В атомном пламени над Японией многие европейские ученые с ужасом увидели плоды своих трудов и своих научных побед. Читая в газетах описания чудовищных разрушений в Хиросиме, ученые в Лос-Аламосе, где под руководством Роберта Оппенгеймера и Энрико Ферми осуществлялся «манхэттенский проект», задавали себе вопрос: могут ли они по совести сложить с себя моральную ответственность за эти бедствия и взвалить ее на военное командование? «Многим хотелось куда-то спрятаться, – вспоминала Лаура Ферми, жена ученого, – или бежать от всего этого. Громкие обвиняющие голоса раздавались во многих странах мира, и это заставляло ученых еще больше терзаться угрызениями совести. В католической Италии папа вынес осуждение новому оружию»[558].

Ученые Лос-Аламоса испытывали чувство вины, одни сильнее, другие слабее, но это чувство было общим для всех. Иные из физиков приходили к заключению, что нельзя было создавать атомную бомбу, что следовало прекратить работы, как только стало ясно, что бомба осуществима. Были ли эти физики патриотами США, страны, укрывшей их от нацизма? Были ли непатриотичными терзания ученых, опасавшихся, что могущественная сила атома, выпущенная на волю, зависит отныне от нелепой случайности или от власти беспощадной злой силы? Сначала было страшно, что бомбу сделают немцы, теперь страшно, что ее сделали мы – так чувствовали многие ученые. В тот момент, когда атомная бомба была использована против безоружного населения Хиросимы, многих ученых начала тяготить работа физика. Они начали стыдиться своей профессии.

Сначала было страшно, что бомбу сделают немцы, теперь страшно, что ее сделали мы

Именно поэтому многие выдающиеся физики Европы и Америки на свой страх и риск стали сотрудничать с советской разведкой – после Хиросимы оставлять США (и кому угодно другому) монополию на атомное оружие было сверхопасно. Они не были национал-предателями и не сочувствовали Сталину, они понимали, что наличие бомбы у СССР лишит США возможности применить ее снова на «живом объекте».

Когда советский атомный проект вступил в завершающую стадию, выдающийся датский физик Нильс Бор дал советской разведке стратегическую информацию о том, какой тип бомбы можно быстрее довести до испытания на полигоне. Между Бором, Ферми, Оппенгеймером и Сцилардом была неформальная договоренность делиться секретными разработками по атомному оружию с кругом ученых-антифашистов левых убеждений.

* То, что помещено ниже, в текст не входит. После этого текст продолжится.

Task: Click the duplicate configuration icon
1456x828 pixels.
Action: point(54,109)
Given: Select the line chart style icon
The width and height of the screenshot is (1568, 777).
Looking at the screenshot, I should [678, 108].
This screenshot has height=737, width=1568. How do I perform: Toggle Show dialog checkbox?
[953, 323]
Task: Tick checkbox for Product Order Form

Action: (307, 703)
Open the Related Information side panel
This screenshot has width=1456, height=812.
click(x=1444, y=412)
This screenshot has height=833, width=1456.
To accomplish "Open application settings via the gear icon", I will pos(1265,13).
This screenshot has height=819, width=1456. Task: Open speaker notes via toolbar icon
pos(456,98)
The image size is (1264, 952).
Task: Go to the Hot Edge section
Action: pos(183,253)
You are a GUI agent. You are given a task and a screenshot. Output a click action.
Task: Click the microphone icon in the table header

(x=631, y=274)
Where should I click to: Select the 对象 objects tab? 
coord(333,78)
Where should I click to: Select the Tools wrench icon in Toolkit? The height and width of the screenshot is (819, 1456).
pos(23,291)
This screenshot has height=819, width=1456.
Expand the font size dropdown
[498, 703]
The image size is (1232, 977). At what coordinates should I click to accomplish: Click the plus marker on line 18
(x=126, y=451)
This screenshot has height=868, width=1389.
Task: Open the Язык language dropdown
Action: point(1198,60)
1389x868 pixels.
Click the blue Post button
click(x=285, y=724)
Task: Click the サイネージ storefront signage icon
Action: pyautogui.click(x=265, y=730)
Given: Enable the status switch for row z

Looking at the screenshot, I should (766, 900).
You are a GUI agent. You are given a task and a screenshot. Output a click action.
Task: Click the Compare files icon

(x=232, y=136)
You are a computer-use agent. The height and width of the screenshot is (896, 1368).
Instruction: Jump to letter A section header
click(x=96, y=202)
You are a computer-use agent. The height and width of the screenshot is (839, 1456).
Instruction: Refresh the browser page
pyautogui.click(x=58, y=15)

В контексте истории атомной бомбы вопросы патриотизма имеют, как видим, две стороны. Немецкие физики «антипатриотично» не дали Гитлеру атомную бомбу, ученые Лос-Аламоса «антипатриотично» лишили США монополии на сверхоружие. Нет никаких сомнений, что, обладай Сталин подобной монополией, он бы не побрезговал атомной атакой. Потому так «антипатриотично» ведет себя, при всей спорности поступка, романный персонаж Солженицына дипломат Иннокентий Володин. Потому сам себя «списал» с райского острова Глеб Нержин. Потому Солженицын «антипатриотично» считает недопустимым своими руками и мозгами вооружать Сталина и предпочитает райской шарашке этап в неизвестность. «Бомбу надо морально изолировать, а не воровать, – заявляет Нержин Рубину в романе, принципиально отказываясь от совместной ловли анонимного дипломата. – Оставьте мне простору, не загоняйте на баррикады»[559].